The table header lists the column titles, numerical indices for each column and the assignment in the Data.setas attribute.

If the file has more than 256 rowns, then the first 128 rows and last 128 rows will be shown with a row of … to show the split.

Many of the methods in the Stoner package return a copy of the current Stoner.Data object and in ipython consoles and jupyter notebooks these will get printed out using the table formats above. This may be more than is required, in which case you can set options in the Stoner package to control the output format.:

from Stoner import Options
Options.short_data_repr = True # or "short_repr" for short representations of all objects.
print(repr(d))
>>> TDI_Format_RT.txt(<class 'Stoner.Data'>) of shape (1676, 3) (xy.) and 6 items of metadata

Working with columns of data¶

This is all very well, but often you want to examine a particular column of data or a particular row:

d.column(0)
d.column('Temperature')
d.column(['Temperature',0])

In the first example, the first column of numeric data will be returned. In the second example, the column headers will first be checked for one labeled exactly Temperature and then if no column is found, the column headers will be searched using Temperature as a regular expression. This would then match Temperature (K) or Sample Temperature. The third example results in a 2 dimensional numpy array containing two columns in the order that they appear in the list (ie not the order that they are in the data file). For completeness, the Data.column() method also allows one to pass slices to select columns and should do the expected thing.

There are a couple of convenient short cuts. Firstly the floormod operator // is an alias for the Data.column() method and secondly for working with cases where the column headers are not the same as the names of any of the attributes of the Data object:

d//"Temperature"
d.Temperature
d.column('Temperature')

all return the same data.

Whenever the Stoner package needs to refer to a column of data, you cn specify it in a number of ways:-

As an integer where the first column on the left is index 0

As a string. if the string matches a column header exactly then the index of that column is returned.
If the string fails to match any column header it is compiled as a regular expression and then that is tried as a match. If multiple columns match then only the first is returned.

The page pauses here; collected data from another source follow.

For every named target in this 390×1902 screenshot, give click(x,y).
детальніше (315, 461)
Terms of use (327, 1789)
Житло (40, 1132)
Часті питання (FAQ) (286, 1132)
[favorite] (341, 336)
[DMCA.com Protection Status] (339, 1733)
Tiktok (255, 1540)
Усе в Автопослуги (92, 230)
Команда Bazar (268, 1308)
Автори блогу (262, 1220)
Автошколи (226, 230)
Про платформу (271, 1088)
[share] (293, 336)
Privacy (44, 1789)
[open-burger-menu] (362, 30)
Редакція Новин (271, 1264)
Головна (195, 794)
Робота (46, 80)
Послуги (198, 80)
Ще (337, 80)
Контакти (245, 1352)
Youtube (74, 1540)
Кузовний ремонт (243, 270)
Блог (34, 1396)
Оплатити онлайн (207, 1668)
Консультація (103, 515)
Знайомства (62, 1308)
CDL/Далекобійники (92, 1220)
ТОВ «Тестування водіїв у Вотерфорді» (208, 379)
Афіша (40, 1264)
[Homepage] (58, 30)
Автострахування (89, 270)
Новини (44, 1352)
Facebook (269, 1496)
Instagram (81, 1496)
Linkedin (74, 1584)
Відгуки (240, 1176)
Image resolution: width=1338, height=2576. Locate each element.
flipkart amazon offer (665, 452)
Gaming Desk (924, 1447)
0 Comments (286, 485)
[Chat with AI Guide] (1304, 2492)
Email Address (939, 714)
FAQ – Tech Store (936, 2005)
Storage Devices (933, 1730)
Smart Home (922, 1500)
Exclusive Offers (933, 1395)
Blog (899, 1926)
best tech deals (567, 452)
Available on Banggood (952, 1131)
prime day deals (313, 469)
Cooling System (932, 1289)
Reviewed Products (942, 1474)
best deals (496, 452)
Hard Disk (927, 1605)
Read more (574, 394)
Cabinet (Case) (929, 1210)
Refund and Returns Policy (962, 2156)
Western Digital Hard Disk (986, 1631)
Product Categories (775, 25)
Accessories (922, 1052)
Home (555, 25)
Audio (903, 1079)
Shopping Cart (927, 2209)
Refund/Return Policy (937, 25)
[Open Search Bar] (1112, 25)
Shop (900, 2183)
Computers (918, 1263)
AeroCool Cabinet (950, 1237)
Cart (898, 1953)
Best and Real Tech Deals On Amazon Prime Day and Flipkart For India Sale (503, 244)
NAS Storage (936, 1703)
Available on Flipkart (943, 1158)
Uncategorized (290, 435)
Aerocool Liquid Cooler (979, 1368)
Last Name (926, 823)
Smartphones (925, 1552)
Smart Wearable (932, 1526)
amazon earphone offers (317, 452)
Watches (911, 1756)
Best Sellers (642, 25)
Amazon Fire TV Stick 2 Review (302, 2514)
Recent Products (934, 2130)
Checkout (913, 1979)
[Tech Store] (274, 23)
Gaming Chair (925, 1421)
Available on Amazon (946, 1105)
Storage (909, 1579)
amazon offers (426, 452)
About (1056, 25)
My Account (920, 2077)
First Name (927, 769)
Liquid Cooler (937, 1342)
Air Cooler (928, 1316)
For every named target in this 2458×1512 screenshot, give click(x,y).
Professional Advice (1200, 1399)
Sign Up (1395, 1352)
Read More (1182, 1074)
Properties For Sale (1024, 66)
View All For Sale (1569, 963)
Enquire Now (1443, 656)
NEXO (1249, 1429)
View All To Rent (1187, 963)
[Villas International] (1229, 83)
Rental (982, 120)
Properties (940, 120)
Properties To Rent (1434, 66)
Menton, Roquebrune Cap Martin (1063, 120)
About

As a regular expression directly - this is similar to the case above with a string, but allows you to pass a pre-compiled regular
expression in directly with any extra options (like case insensitivity flags) set.

As a slice object (ee.g. 0:10:2) this is expanded to a list of integers.

As a list of any of the above, in which case the column finding routine is called recursively in turn for each element of the list and
the final result would be to use a list of column indices.

For example::: import re col=re.compile(‘^temp’,re.IGNORECASE) d.column(col)

Working with complete rows of data¶

Rows don’t have labels, so are accessed directly by number:

d[1]
d[1:4]

The second example uses a slice to pull out more than one row. This syntax also supports the full slice syntax which allows one to, for example, decimate the rows, or directly pull out the last fews rows in the file.

Special Magic When Working with Subsets of Data¶

As mentioned above, the data in a Data is a special siubclass of numpy’s Masked Array - DataArray. A DataArray understands that columns can have names and can be assigned to hold specific types of data - x,y,z values etc. In fact, the logic used for the column names and setas attribute in a Data is actually supplied by the DataArray. When you index a Data or it’s data, the resulting data remembers it’s column names and assignments and these can be used directly:

r=d[1:4]
print r.x,r.y

In addition to the column assignments, DataArray also keeps a track of the row numbers and makes them available via the i attribute.:

d.data.i # [0,1,2,3...,len(d)]
r=d[10]
r.i # 10
r.column_headers

You can reset the row numbers by assigning a value to the i attribute.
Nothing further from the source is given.